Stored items
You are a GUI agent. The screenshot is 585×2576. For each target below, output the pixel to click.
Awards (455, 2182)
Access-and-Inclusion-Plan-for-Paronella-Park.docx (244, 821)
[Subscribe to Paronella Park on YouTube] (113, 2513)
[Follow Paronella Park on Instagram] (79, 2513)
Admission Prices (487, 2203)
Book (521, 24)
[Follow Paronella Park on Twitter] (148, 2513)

PROBLEM TO SOLVE:
Please show the lines in the entries above that hold the string "Paronella".

YOUR SOLUTION:
Access-and-Inclusion-Plan-for-Paronella-Park.docx (244, 821)
[Subscribe to Paronella Park on YouTube] (113, 2513)
[Follow Paronella Park on Instagram] (79, 2513)
[Follow Paronella Park on Twitter] (148, 2513)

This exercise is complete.